**Extracted text**
Kaoko Metals has confirmed the presence of a high-grade polymetallic system at its Karibib Project in central Namibia after the first assay results from reconnaissance fieldwork returned significant copper, gold and tungsten mineralisation across multiple prospects, providing the strongest evidence to date that the project hosts a large-scale mineralised system worthy of systematic exploration.
The results validate historical mineral occurrences identified by previous explorers and demonstrate that mineralisation extends across several areas within the company’s approximately 250-square-kilometre licence package.
Rock chip sampling returned copper grades up to 4.9%, gold up to 0.85 g/t, and tungsten up to 0.68% WO₃, confirming the project’s multi-commodity potential.
The reconnaissance programme was designed to verify historical workings, assess geological continuity and identify priority targets for follow-up exploration rather than simply collect the highest-grade samples.
A total of 54 rock chip samples were collected from the Gamikaubmund, Gamikaubmund North and Pot Mine prospects, where historical trenching and small-scale mining had previously identified mineralisation.
The assay results exceeded expectations.
Ten samples, representing 19% of those collected, returned copper grades exceeding 1%, while three samples assayed above 2% copper, confirming widespread high-grade copper mineralisation across the project.
The strongest result returned 4.9% copper, while another sample produced an impressive polymetallic intersection grading 3.19% copper, 0.85 g/t gold, 46 g/t silver and 0.48% WO₃, highlighting the presence of copper, gold, silver and tungsten within the same mineral system.
The company said the geological results are equally encouraging. Sampling identified both secondary copper oxide minerals, including malachite, azurite, chrysocolla, and supergene chalcocite, and primary sulphide minerals such as chalcopyrite and bornite.
According to Kaoko, the coexistence of oxide and primary sulphide mineralisation suggests the project hosts both near-surface enrichment and a deeper primary mineralising system, characteristics commonly associated with large polymetallic deposits.
Managing Director Gerard O’Donovan said the results confirmed the company’s belief that Karibib has the potential to host a fertile multi-commodity mineral system.
He said the initial sampling represented only the first pass across an extensive land package that has seen limited modern exploration and that the company has now begun a project-scale geochemical programme aimed at defining future drill targets.
Kaoko commenced a systematic geochemical sampling programme on 14 July, initially covering a three-kilometre north-south trend around the Gamikaubmund prospects before expanding over more than 10 kilometres towards the Pot Mine and a further 15 kilometres northeast towards the historical Gamikaub area.
The company said it will combine geochemical surveys with detailed geological mapping and structural interpretation, using exploration methods that contributed to discoveries such as Osino Resources’ Twin Hills Gold Project and Ongwe Minerals’ multi-kilometre gold anomaly at Omatjete. Results from the programme will be used to define and prioritise drill targets across the project.
At the same time, Kaoko confirmed that preparations for maiden diamond drilling at its flagship Chalkos Copper Project remain on schedule, with drilling expected to begin in approximately three weeks.
Initial drilling will target the Donkey Hill and Otniel prospects, where recent fieldwork has extended known surface copper mineralisation and identified structural controls comparable to neighbouring discoveries in the Kaoko Copper Belt.
The company has also strengthened its exploration capability with the appointment of Callum Standing as Consulting Geologist.
Standing, who previously worked with SQM, Chalice Mining and Liontown Resources, will assist with geological interpretation, targeting and exploration strategy as Kaoko advances both its Karibib and Chalkos projects.

Saved data entries:
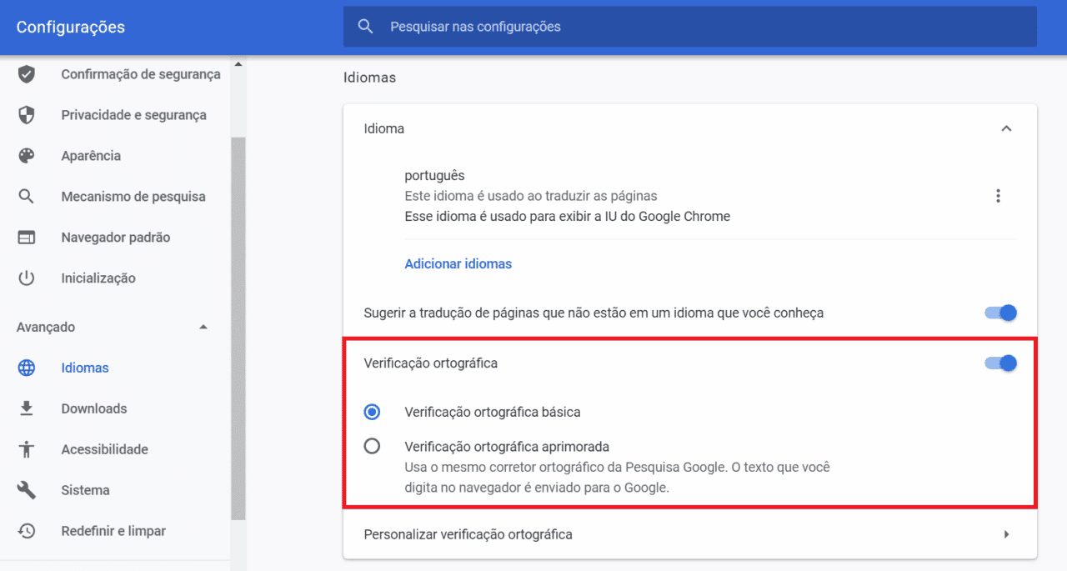Select Verificação ortográfica básica radio option
This screenshot has height=571, width=1067.
pos(373,412)
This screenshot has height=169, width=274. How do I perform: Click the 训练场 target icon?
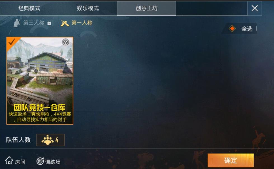40,161
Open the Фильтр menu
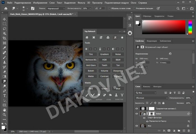Screen dimensions: 196x134 click(x=81, y=3)
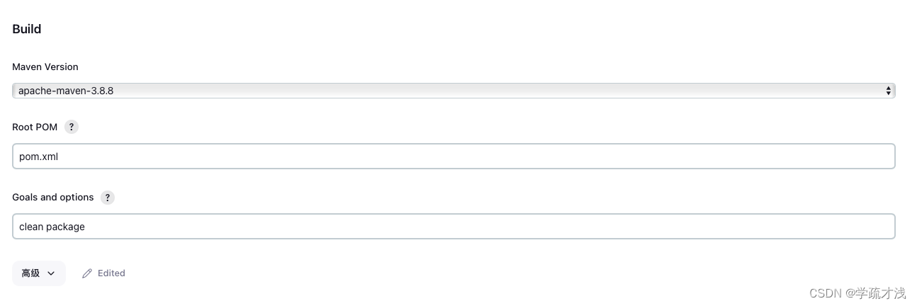Click the Root POM label

tap(35, 127)
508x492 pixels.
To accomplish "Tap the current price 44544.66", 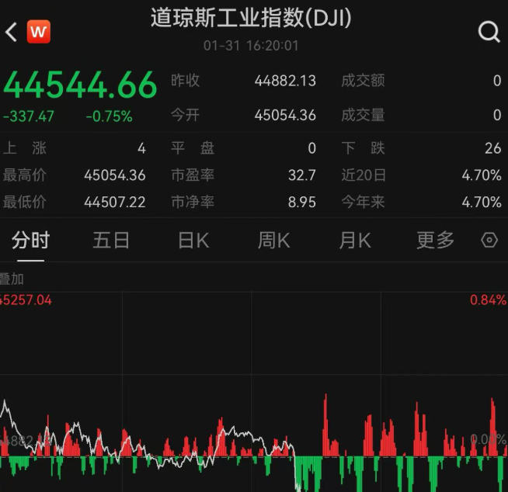I will [80, 85].
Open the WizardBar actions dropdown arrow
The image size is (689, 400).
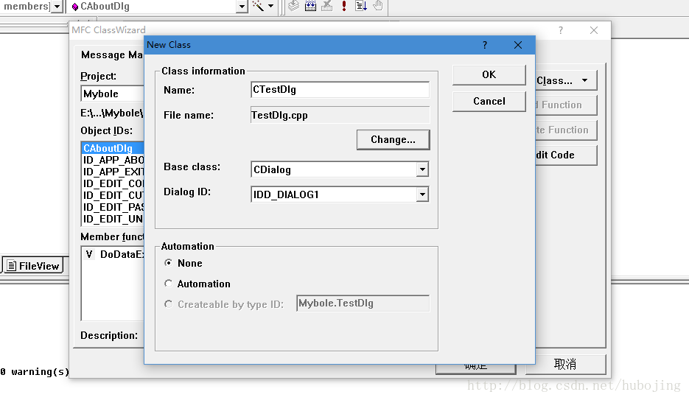point(270,7)
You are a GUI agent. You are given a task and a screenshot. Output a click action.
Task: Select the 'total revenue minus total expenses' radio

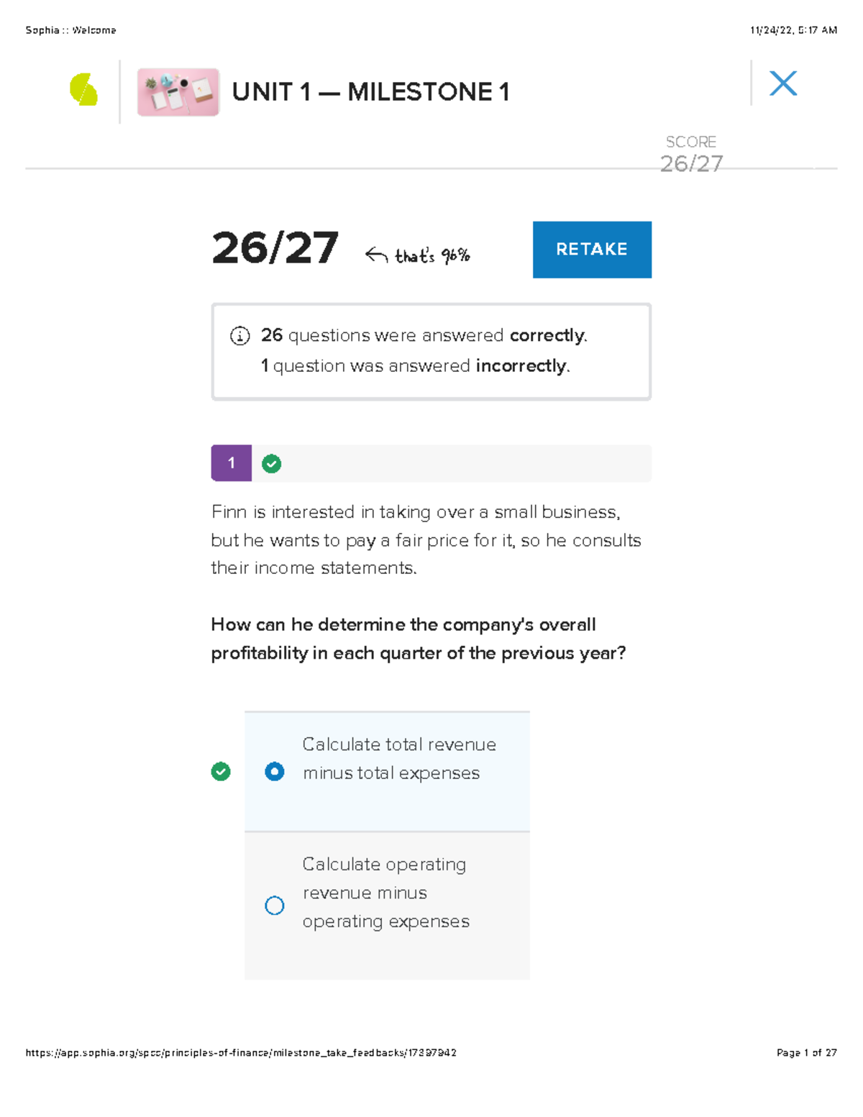coord(275,772)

**Requirement**
Repeat word for word the part of the Karibib article that opens with the words containing "According to Kaoko, the" and closes with "future drill targets.". Work from the Karibib article alone, not the listing.

**Task response**
According to Kaoko, the coexistence of oxide and primary sulphide mineralisation suggests the project hosts both near-surface enrichment and a deeper primary mineralising system, characteristics commonly associated with large polymetallic deposits.
Managing Director Gerard O’Donovan said the results confirmed the company’s belief that Karibib has the potential to host a fertile multi-commodity mineral system.
He said the initial sampling represented only the first pass across an extensive land package that has seen limited modern exploration and that the company has now begun a project-scale geochemical programme aimed at defining future drill targets.